La decisione dell’Unione europea di applicare nuovi dazi sulle automobili elettriche importate dalla Cina racconta la difficoltà di bilanciare gli obiettivi climatici con le necessità economiche. Se da un lato, infatti, Bruxelles vuole incoraggiare una rapida decarbonizzazione dei trasporti – che valgono circa un quarto delle emissioni totali di gas serra del blocco – tanto da vietare l’immatricolazione dei veicoli con motore termico dal 2035, dall’altro non può permettersi – per ragioni di competitività e di occupazione – di restare senza una base industriale forte nei settori cruciali per la transizione ecologica.
Il problema è che Pechino è avanti in tutti quei settori, non solo nell’automotive: ammesso e non concesso che l’aumento delle tariffe basterà ad arginare le vetture cinesi, insomma, l’Europa rimane indietro nella produzione di batterie al litio, di pannelli solari e forse anche di turbine eoliche, senza dimenticare le materie prime e i componenti intermedi per il comparto green.

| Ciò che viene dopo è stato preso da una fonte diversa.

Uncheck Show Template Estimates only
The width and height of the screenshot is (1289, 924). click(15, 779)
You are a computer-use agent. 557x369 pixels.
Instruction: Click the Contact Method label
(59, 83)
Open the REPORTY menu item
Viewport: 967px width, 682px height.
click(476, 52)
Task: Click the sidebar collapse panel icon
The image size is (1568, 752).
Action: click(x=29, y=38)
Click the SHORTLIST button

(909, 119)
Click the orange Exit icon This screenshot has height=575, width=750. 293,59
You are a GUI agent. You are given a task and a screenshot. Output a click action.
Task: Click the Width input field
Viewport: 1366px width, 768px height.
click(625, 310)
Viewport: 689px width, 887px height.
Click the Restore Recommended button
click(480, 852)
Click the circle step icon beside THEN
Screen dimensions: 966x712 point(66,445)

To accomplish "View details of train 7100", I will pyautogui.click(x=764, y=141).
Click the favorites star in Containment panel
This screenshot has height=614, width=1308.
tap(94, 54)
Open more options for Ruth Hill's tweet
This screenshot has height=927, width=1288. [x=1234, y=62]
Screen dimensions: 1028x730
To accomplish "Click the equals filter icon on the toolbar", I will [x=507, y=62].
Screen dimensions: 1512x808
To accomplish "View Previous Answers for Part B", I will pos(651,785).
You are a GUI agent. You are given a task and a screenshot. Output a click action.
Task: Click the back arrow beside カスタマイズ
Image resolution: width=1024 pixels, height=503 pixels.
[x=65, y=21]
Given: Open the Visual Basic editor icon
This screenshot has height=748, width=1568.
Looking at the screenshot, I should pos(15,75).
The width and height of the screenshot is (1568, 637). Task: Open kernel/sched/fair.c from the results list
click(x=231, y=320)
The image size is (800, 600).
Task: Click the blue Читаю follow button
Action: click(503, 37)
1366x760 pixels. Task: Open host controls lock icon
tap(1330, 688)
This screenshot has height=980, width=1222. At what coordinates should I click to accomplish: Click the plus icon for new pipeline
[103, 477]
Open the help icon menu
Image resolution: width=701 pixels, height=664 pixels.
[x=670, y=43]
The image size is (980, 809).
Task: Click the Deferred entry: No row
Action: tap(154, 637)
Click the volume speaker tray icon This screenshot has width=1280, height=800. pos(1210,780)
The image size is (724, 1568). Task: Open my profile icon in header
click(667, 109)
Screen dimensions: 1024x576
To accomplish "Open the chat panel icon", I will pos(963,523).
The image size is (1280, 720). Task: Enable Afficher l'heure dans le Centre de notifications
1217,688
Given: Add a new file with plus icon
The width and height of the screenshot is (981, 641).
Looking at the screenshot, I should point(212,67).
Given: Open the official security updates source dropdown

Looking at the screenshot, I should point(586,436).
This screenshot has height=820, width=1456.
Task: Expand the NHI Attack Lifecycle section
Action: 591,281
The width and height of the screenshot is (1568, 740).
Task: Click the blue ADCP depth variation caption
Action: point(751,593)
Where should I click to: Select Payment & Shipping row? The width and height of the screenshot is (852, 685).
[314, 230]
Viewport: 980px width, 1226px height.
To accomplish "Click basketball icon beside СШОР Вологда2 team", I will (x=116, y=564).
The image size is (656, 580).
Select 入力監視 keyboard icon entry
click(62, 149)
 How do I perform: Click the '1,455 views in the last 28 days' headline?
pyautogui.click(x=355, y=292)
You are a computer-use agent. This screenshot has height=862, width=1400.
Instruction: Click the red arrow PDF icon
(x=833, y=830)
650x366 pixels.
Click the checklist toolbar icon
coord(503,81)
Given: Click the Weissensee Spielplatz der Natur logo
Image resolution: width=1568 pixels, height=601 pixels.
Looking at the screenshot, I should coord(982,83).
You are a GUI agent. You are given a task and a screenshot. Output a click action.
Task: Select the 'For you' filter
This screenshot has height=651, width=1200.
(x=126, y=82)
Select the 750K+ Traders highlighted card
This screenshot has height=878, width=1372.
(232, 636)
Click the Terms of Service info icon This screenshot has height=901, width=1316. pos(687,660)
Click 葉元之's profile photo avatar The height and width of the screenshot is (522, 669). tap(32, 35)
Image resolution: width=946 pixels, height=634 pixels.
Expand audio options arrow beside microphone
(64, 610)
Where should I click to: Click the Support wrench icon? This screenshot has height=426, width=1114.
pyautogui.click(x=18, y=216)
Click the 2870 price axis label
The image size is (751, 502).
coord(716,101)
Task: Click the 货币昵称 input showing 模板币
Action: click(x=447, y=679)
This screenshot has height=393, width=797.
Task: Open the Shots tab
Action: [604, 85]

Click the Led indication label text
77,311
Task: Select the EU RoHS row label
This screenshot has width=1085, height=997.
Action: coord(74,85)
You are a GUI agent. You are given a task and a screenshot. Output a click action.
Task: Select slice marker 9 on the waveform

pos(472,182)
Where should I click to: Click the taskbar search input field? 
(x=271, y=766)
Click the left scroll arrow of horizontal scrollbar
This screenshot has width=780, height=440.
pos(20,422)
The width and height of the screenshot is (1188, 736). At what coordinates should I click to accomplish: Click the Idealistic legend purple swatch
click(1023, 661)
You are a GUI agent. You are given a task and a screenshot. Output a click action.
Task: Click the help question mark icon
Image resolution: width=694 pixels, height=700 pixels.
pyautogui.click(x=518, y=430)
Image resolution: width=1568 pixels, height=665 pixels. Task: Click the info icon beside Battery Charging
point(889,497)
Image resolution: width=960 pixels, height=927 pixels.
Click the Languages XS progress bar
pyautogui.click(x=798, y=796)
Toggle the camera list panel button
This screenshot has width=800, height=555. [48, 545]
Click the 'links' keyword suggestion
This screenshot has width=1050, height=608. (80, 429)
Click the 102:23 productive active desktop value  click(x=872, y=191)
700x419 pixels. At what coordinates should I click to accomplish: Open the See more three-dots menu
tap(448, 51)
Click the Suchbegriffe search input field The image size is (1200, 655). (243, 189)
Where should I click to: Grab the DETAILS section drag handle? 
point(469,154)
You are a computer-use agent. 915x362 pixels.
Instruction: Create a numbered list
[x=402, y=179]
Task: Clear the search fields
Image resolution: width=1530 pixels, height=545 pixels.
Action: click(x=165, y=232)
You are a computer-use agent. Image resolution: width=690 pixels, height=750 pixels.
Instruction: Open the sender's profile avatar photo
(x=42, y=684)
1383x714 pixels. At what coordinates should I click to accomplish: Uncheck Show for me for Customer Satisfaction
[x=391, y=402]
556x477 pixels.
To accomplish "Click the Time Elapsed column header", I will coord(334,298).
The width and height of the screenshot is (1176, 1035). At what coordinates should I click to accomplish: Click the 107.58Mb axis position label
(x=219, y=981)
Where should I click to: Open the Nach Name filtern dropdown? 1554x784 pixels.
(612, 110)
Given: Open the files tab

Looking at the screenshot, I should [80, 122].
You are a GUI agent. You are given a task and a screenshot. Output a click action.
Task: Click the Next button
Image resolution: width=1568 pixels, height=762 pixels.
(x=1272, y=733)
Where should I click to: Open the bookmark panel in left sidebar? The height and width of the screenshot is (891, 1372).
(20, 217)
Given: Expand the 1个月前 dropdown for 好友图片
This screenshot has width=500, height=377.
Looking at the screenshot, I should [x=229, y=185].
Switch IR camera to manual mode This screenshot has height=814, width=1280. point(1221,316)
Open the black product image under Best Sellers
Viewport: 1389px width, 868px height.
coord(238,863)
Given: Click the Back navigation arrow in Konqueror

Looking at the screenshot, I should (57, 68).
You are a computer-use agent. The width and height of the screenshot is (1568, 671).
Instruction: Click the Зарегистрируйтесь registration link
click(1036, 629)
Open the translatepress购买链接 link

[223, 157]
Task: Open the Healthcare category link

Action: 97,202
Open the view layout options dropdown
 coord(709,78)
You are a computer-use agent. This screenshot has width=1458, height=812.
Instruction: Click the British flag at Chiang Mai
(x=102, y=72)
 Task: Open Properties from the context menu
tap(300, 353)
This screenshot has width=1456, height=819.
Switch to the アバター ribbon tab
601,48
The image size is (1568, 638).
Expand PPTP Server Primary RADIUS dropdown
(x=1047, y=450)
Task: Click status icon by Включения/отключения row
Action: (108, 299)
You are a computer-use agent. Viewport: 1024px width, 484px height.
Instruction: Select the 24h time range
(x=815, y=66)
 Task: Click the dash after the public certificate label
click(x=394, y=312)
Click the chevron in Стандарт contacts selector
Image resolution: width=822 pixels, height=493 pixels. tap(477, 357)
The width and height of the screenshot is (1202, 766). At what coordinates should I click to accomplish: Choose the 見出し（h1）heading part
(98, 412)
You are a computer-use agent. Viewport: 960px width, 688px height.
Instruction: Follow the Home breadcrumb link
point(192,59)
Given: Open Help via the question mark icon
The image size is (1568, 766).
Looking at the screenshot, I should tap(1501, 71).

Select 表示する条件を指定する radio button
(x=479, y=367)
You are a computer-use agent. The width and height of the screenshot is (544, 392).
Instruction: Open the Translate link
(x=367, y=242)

Non a caso, il ministro delle Finanze francese Bruno Le Maire – Parigi è stata la principale promotrice dei dazi – ha detto che l’Unione europea non deve fermarsi alle auto elettriche ma adottare delle misure di contenimento della sovraccapacità cinese anche in altri campi, a cominciare dal fotovoltaico.
È la prima volta, comunque, che l’Unione europea interviene in modo così netto a salvaguardia di un’industria chiave. Le tariffe, ancora provvisorie, vanno dal 17,4 al 38,1 per cento, in aggiunta all’aliquota standard del 10 per cento. La Commissione sembra voler evitare che i costruttori europei di auto facciano la fine di quelli di pannelli solari (tra il 2013 e il 2018 vennero prima imposti e poi rimossi – su pressione della Germania – dazi sui dispositivi cinesi, preferendo dare priorità alle installazioni di capacità rinnovabile anziché alla manifattura). Oggi però sono altri tempi: non solo è iniziata a maturare una consapevolezza industriale, ma è cambiato proprio il modo in cui l’Europa si rapporta alla Cina, considerata «contemporaneamente una partner, una concorrente economica e una rivale sistemica. E le ultime due dimensioni stanno sempre più convergendo».
I dazi dovrebbero difendere le case automobilistiche del continente dalla concorrenza cinese, ritenuta sleale perché pesantemente sussidiata, ma potrebbero non bastare a risolvere lo squilibrio con Pechino.